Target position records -
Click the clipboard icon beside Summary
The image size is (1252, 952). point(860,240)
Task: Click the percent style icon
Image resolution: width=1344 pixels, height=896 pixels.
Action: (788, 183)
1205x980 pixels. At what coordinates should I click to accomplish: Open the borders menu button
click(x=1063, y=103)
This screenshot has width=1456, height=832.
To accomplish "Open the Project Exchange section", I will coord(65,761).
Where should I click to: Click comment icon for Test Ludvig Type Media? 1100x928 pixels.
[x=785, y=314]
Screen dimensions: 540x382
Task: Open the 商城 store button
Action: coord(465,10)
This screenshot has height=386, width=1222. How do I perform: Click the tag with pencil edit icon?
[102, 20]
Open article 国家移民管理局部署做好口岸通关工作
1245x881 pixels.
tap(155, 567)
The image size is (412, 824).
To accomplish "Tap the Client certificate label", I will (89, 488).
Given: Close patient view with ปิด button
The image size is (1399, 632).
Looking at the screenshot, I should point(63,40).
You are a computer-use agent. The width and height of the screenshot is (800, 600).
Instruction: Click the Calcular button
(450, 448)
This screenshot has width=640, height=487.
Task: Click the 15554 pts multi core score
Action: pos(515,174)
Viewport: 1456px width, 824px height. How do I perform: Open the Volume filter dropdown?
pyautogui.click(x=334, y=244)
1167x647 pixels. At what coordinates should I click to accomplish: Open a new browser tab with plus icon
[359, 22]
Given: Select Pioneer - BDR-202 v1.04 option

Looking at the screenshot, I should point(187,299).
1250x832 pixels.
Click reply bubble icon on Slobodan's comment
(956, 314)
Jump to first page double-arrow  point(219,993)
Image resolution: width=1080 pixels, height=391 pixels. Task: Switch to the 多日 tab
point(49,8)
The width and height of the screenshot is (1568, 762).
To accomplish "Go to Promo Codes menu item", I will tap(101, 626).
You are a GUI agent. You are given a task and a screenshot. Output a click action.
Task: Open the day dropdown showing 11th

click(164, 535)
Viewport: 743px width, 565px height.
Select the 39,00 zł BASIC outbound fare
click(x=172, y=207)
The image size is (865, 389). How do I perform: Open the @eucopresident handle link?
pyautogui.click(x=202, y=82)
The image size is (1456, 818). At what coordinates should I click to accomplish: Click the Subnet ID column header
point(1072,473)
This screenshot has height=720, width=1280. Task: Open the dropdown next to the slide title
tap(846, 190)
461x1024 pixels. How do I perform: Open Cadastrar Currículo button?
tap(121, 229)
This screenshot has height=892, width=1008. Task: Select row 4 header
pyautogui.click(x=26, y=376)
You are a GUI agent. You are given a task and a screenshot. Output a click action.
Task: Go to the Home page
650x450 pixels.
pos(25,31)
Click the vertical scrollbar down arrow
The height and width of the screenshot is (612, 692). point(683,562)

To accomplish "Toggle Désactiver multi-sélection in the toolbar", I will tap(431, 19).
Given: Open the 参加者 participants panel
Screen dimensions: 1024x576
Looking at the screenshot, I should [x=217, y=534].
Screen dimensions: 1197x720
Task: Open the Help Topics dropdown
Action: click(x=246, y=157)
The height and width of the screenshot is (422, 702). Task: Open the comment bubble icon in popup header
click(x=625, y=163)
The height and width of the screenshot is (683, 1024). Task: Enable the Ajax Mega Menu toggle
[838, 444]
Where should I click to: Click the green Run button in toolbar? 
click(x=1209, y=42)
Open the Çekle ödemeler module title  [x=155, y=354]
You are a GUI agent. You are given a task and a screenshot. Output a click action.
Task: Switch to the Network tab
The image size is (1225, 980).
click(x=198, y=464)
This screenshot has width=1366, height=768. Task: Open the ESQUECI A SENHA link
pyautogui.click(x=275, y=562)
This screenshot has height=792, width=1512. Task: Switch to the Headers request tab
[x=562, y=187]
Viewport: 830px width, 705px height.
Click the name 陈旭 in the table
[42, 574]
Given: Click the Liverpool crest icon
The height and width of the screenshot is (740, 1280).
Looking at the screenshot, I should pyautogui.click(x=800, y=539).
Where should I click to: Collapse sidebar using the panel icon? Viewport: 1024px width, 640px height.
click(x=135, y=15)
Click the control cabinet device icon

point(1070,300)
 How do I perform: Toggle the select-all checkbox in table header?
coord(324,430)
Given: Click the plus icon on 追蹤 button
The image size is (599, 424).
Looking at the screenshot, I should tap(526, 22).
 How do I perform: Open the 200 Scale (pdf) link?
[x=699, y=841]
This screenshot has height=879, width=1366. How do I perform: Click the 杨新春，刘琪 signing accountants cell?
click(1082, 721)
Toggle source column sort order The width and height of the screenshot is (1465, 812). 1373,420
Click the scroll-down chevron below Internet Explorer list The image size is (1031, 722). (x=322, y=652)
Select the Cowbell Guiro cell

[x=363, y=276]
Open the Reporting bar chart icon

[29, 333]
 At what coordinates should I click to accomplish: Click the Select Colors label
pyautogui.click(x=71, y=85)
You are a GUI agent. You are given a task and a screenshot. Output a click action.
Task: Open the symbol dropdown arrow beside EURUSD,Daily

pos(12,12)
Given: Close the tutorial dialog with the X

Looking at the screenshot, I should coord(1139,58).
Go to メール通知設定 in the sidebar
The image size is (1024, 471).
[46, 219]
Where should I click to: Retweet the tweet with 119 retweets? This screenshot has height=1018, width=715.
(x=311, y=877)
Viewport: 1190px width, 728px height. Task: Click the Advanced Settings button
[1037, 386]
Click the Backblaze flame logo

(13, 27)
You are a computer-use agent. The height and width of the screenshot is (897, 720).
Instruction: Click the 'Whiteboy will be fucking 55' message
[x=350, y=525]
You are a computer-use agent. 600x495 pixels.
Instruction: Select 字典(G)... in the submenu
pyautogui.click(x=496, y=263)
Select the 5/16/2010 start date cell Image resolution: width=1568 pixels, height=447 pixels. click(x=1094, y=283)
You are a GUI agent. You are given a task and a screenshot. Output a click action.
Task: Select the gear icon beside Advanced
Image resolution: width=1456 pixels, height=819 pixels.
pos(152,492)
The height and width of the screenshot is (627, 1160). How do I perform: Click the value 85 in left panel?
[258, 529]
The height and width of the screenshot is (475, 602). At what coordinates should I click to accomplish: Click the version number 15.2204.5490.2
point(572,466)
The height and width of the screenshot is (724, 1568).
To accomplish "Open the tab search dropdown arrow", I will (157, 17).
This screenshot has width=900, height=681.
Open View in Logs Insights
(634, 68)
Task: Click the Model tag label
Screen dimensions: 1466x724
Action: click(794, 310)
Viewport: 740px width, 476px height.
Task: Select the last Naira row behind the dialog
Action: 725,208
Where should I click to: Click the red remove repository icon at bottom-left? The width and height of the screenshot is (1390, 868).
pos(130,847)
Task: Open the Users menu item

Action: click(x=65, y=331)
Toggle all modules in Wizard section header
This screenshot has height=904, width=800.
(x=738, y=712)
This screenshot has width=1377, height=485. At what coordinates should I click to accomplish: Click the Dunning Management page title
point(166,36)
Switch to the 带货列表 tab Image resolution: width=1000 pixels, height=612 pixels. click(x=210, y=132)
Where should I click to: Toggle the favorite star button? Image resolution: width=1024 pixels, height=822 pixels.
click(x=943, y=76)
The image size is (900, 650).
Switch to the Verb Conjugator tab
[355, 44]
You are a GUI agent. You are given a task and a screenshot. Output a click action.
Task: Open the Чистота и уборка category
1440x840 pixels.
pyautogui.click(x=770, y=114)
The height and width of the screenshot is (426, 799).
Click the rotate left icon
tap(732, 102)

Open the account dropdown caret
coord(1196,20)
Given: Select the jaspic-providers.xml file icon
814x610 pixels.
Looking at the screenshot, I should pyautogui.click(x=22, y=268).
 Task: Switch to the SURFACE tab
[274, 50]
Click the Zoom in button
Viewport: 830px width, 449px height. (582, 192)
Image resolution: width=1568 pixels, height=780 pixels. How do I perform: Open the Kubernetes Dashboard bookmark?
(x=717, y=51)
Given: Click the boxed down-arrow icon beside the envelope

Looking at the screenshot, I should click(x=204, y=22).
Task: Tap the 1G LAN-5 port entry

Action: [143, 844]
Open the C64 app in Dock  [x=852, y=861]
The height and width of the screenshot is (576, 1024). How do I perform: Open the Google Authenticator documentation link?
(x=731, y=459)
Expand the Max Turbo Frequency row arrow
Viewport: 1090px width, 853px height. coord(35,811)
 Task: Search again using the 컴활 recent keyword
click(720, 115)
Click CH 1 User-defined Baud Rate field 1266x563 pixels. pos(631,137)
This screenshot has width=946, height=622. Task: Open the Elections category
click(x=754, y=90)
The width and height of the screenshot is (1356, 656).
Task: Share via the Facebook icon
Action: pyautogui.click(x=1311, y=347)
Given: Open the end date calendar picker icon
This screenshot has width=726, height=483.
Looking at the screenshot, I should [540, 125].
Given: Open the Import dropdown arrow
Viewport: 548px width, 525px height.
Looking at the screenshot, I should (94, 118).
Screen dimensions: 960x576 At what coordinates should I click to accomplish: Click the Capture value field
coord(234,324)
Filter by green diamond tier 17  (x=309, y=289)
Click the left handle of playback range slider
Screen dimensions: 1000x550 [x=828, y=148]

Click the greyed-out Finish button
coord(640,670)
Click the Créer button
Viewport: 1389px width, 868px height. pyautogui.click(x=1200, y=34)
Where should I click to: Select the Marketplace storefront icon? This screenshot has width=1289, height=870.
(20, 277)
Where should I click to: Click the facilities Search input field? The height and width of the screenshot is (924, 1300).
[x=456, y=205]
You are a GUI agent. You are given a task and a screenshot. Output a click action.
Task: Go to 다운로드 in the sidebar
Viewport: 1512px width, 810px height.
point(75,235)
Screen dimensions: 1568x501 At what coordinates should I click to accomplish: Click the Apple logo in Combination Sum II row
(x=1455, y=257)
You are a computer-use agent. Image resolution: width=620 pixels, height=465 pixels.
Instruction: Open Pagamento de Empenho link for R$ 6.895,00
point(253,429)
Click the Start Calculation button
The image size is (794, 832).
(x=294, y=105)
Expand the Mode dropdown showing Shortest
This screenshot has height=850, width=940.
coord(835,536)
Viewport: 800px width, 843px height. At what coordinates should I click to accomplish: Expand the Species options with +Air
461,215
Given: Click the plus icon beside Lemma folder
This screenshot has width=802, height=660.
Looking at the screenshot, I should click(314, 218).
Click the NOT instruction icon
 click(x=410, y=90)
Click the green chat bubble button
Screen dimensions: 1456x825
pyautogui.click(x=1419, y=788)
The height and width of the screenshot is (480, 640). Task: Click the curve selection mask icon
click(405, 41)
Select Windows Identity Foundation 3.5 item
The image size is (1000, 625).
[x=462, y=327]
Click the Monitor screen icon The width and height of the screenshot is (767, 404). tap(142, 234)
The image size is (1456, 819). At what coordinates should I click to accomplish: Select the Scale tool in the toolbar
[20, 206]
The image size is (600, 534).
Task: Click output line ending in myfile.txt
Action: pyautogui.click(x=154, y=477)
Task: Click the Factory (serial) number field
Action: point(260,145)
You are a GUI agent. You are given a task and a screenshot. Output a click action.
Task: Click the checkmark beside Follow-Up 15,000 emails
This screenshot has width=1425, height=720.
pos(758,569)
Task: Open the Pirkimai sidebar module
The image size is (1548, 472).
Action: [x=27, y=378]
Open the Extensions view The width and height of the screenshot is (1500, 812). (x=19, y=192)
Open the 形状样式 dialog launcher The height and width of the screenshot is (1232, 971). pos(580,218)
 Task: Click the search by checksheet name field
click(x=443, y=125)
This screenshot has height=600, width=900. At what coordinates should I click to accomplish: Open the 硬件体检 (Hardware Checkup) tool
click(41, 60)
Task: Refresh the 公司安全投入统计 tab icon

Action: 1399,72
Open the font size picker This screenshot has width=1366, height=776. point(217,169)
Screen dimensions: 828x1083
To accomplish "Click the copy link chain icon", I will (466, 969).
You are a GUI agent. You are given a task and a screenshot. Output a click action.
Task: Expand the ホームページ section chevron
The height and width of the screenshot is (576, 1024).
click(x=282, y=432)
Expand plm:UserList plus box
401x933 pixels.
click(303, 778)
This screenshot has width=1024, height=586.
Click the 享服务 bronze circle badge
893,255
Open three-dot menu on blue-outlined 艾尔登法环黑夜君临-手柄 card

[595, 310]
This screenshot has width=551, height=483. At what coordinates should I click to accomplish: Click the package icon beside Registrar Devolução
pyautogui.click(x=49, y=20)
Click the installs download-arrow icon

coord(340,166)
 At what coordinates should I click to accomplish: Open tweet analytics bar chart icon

Exercise brief - Copy the lines from the line with "The image size is (1456, 818)." to the line with "click(x=198, y=464)", swapping "toolbar" for "menu bar" and leaving everything else unchanged.

Answer below -
The image size is (1456, 818). At what coordinates should I click to accomplish: Click the Subnet ID column header
point(1072,473)
This screenshot has height=720, width=1280. Task: Open the dropdown next to the slide title
tap(846, 190)
461x1024 pixels. How do I perform: Open Cadastrar Currículo button?
tap(121, 229)
This screenshot has height=892, width=1008. Task: Select row 4 header
pyautogui.click(x=26, y=376)
You are a GUI agent. You are given a task and a screenshot. Output a click action.
Task: Go to the Home page
650x450 pixels.
pos(25,31)
Click the vertical scrollbar down arrow
The height and width of the screenshot is (612, 692). point(683,562)

To accomplish "Toggle Désactiver multi-sélection in the menu bar", I will tap(431, 19).
Given: Open the 参加者 participants panel
Screen dimensions: 1024x576
Looking at the screenshot, I should [x=217, y=534].
Screen dimensions: 1197x720
Task: Open the Help Topics dropdown
Action: click(x=246, y=157)
The height and width of the screenshot is (422, 702). Task: Open the comment bubble icon in popup header
click(x=625, y=163)
The height and width of the screenshot is (683, 1024). Task: Enable the Ajax Mega Menu toggle
[838, 444]
Where should I click to: Click the green Run button in menu bar? 
click(x=1209, y=42)
Open the Çekle ödemeler module title  [x=155, y=354]
You are a GUI agent. You are given a task and a screenshot. Output a click action.
Task: Switch to the Network tab
The image size is (1225, 980).
click(x=198, y=464)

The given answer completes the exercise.